[Begin]

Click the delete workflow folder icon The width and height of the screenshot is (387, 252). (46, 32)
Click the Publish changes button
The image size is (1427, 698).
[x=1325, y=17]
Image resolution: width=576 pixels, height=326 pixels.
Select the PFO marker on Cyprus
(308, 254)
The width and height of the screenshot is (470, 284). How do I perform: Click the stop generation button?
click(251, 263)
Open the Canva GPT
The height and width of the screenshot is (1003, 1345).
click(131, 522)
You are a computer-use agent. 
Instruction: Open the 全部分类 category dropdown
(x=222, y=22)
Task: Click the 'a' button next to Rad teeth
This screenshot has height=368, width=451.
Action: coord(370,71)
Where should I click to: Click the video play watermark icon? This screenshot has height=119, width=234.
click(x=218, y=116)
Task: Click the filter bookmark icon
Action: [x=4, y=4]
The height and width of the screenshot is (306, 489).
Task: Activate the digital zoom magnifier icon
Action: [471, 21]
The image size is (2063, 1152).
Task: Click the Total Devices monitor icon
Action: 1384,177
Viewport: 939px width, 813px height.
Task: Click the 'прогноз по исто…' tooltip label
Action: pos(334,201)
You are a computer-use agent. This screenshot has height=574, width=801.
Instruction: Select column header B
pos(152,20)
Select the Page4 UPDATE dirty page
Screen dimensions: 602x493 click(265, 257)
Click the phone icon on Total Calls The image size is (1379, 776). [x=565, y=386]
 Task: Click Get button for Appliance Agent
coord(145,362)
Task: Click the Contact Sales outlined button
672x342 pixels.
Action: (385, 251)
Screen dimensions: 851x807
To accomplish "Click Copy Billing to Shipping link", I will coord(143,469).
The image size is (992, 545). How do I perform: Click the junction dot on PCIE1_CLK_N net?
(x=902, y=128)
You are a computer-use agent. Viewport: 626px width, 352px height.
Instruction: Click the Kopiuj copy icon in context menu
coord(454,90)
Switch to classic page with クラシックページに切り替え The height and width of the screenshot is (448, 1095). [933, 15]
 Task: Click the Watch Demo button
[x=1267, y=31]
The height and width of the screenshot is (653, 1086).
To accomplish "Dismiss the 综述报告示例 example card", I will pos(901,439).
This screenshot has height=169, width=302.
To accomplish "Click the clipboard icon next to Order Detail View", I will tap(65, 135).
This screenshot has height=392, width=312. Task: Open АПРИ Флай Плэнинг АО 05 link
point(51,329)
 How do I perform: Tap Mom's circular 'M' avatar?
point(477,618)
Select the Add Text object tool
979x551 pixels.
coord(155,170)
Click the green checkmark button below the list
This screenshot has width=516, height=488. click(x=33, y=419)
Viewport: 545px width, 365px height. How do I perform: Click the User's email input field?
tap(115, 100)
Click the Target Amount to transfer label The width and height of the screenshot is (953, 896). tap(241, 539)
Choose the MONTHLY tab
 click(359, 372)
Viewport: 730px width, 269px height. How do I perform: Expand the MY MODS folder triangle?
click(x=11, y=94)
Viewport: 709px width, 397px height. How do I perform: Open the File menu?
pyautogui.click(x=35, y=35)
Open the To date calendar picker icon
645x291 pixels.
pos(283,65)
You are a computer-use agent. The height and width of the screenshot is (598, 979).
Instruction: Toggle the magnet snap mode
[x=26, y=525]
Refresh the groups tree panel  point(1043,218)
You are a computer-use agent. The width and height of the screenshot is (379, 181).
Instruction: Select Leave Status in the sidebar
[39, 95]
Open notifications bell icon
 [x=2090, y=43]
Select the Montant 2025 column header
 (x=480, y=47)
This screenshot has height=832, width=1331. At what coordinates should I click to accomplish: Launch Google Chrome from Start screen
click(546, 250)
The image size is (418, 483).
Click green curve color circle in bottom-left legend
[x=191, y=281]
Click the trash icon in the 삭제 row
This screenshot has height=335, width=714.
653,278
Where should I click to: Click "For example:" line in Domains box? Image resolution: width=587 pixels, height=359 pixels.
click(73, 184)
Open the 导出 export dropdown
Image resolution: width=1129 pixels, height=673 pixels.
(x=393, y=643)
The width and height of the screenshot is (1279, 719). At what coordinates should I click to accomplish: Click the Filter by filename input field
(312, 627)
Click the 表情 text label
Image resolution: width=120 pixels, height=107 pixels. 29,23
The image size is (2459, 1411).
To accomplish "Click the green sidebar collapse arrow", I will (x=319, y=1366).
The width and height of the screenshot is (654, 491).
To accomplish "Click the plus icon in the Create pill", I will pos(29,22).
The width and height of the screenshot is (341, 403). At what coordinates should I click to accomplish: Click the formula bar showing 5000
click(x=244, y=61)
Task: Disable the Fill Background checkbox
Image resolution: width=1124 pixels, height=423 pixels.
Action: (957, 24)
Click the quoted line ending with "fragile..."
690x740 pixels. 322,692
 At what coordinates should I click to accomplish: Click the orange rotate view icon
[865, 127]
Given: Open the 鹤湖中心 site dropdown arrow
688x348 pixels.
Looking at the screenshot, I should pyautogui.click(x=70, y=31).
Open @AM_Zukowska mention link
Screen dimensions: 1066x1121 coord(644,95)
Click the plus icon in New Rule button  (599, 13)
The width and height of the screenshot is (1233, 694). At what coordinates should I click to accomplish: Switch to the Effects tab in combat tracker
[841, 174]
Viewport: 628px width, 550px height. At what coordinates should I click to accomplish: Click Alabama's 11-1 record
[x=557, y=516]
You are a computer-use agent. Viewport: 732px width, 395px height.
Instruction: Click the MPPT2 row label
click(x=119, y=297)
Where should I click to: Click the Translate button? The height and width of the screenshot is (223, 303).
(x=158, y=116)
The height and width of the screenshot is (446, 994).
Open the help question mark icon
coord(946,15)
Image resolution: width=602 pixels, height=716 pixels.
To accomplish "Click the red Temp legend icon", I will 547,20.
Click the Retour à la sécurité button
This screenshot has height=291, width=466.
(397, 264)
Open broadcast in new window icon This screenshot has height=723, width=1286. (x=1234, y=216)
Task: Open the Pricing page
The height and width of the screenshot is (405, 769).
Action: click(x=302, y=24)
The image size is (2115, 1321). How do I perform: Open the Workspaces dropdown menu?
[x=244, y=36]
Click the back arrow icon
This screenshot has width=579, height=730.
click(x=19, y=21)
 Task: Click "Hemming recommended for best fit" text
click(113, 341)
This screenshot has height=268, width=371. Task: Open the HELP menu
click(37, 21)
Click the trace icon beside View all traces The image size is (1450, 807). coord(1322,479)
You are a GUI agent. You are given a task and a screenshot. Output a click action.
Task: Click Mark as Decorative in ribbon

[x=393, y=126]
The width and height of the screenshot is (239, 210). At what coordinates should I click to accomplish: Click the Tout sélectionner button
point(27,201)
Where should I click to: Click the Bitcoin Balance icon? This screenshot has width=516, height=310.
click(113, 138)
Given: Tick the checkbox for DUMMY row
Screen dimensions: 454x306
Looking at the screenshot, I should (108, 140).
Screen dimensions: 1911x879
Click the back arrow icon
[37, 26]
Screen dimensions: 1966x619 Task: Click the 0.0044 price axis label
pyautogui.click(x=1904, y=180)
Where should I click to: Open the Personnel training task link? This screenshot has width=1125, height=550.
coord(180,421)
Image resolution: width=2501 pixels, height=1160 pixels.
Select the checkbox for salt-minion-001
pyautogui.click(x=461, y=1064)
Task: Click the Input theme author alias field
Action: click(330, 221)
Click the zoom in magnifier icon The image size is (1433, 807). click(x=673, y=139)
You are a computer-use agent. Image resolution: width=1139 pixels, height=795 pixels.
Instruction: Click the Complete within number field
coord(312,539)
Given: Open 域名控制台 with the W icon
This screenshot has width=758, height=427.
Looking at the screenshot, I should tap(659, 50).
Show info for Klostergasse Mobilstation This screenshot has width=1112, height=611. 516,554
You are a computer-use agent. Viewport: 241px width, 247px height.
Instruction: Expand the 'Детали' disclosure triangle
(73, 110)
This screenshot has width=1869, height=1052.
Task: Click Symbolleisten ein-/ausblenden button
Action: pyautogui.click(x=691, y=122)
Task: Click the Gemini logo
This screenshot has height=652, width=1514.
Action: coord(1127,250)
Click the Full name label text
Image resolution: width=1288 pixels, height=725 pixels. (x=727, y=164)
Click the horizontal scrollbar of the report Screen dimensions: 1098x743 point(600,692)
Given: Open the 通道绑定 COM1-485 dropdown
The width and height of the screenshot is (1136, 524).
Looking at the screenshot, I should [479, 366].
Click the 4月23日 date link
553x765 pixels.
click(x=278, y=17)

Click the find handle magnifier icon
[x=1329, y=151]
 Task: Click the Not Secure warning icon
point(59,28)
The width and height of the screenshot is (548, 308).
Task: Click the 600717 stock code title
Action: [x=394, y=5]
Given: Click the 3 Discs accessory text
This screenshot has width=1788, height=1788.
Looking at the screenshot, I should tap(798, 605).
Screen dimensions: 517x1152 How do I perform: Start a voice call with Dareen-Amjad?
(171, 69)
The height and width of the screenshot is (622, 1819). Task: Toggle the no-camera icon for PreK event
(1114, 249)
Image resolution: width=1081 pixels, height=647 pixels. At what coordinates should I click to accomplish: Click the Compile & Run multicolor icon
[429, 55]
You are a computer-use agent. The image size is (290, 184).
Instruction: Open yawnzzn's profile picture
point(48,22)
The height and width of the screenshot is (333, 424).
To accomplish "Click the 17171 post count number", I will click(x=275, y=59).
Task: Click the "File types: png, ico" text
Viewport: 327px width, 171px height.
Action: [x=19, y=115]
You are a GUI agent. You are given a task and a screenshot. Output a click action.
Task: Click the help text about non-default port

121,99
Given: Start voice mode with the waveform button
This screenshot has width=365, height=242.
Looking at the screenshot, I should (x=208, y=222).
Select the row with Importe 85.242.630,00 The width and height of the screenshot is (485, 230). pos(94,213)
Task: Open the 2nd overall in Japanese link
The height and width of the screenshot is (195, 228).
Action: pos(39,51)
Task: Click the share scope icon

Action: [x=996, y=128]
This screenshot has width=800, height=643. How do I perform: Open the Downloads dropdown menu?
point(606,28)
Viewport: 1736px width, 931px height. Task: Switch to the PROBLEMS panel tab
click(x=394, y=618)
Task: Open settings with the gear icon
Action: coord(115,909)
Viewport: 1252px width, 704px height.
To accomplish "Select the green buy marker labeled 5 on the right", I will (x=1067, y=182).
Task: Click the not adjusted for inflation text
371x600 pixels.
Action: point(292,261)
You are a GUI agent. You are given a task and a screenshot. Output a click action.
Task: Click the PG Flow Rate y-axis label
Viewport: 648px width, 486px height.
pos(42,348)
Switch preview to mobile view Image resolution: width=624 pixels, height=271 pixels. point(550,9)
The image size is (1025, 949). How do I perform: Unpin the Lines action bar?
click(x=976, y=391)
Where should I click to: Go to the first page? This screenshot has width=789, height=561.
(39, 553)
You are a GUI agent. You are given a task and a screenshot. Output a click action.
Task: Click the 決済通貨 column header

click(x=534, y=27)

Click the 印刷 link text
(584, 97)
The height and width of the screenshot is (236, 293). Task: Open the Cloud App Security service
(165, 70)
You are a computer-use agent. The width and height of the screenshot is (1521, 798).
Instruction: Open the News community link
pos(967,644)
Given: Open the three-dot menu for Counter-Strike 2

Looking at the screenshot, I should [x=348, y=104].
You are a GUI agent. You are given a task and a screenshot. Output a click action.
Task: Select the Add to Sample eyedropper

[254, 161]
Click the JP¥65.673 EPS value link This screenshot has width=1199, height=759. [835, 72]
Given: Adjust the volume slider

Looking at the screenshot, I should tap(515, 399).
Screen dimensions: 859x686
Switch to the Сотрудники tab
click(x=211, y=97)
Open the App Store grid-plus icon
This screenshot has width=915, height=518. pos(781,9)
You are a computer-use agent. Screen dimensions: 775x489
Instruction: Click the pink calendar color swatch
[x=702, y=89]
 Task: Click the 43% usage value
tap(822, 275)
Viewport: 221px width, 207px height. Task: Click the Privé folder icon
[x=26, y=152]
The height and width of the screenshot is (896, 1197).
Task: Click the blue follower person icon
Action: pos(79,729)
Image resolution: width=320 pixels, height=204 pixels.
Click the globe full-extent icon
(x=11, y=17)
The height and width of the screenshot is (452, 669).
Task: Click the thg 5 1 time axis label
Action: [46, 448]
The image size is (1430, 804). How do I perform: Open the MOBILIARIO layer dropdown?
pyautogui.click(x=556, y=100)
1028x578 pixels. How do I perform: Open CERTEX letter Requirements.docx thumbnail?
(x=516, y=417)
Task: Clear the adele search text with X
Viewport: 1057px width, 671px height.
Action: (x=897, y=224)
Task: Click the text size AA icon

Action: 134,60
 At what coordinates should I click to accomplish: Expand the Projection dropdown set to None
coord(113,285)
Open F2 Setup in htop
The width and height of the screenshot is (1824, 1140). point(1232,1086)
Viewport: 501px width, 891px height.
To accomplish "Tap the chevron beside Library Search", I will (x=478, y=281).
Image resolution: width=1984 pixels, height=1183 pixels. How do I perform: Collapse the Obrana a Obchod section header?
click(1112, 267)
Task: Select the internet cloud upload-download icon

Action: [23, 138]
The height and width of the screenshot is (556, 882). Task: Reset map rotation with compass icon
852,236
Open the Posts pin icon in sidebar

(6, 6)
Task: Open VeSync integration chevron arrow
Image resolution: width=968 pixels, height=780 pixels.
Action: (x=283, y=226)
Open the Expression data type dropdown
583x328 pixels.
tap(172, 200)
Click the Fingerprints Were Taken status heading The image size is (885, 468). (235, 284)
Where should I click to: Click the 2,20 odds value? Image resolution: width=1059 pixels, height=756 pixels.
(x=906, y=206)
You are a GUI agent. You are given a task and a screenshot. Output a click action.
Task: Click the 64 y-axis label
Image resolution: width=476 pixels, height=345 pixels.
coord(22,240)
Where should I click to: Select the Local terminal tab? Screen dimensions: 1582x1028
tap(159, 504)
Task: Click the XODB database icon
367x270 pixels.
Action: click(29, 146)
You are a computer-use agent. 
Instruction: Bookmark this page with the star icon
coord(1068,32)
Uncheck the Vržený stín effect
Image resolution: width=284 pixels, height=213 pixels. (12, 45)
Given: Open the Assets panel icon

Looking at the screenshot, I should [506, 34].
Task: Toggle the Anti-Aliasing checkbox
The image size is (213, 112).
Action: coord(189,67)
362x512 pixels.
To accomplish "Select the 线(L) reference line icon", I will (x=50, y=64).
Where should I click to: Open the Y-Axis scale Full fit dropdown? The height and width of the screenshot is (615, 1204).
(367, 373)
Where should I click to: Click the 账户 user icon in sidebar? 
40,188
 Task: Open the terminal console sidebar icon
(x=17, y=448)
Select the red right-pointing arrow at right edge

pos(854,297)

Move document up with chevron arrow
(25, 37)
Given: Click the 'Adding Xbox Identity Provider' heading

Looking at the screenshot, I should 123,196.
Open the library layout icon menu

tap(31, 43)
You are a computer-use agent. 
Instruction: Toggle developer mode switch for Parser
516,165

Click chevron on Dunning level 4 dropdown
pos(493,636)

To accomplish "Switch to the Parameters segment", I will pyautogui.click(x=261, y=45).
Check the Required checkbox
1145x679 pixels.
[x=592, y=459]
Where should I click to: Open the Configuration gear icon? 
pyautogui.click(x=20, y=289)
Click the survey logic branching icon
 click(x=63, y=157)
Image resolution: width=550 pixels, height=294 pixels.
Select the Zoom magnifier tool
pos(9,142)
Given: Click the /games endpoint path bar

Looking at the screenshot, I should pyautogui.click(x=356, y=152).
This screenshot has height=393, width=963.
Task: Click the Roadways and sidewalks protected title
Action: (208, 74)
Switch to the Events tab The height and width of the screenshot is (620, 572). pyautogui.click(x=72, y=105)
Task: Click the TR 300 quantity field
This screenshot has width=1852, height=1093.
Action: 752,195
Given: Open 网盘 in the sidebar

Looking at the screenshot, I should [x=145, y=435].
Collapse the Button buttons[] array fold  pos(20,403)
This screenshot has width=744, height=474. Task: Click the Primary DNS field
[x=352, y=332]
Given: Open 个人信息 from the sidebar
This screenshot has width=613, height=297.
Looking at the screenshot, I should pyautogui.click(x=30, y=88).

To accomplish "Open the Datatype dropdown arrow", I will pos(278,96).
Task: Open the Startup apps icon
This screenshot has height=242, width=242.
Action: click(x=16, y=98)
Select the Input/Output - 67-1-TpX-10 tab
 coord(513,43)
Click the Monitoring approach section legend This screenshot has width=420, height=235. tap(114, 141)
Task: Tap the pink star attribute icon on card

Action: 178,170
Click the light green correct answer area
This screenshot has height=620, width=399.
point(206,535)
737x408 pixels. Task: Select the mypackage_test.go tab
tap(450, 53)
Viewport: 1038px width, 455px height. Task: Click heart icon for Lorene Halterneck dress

[End]

Rewrite the data from the line with "The width and height of the screenshot is (341, 403)." up to and including the line with "Looking at the screenshot, I should pyautogui.click(x=70, y=31).", replacing "checkbox" with "toggle" and leaving everything else as it is. Give back only those lines.

The width and height of the screenshot is (341, 403). At what coordinates should I click to accomplish: Click the formula bar showing 5000
click(x=244, y=61)
Task: Disable the Fill Background toggle
Image resolution: width=1124 pixels, height=423 pixels.
Action: (957, 24)
Click the quoted line ending with "fragile..."
690x740 pixels. 322,692
 At what coordinates should I click to accomplish: Click the orange rotate view icon
[865, 127]
Given: Open the 鹤湖中心 site dropdown arrow
688x348 pixels.
Looking at the screenshot, I should pyautogui.click(x=70, y=31).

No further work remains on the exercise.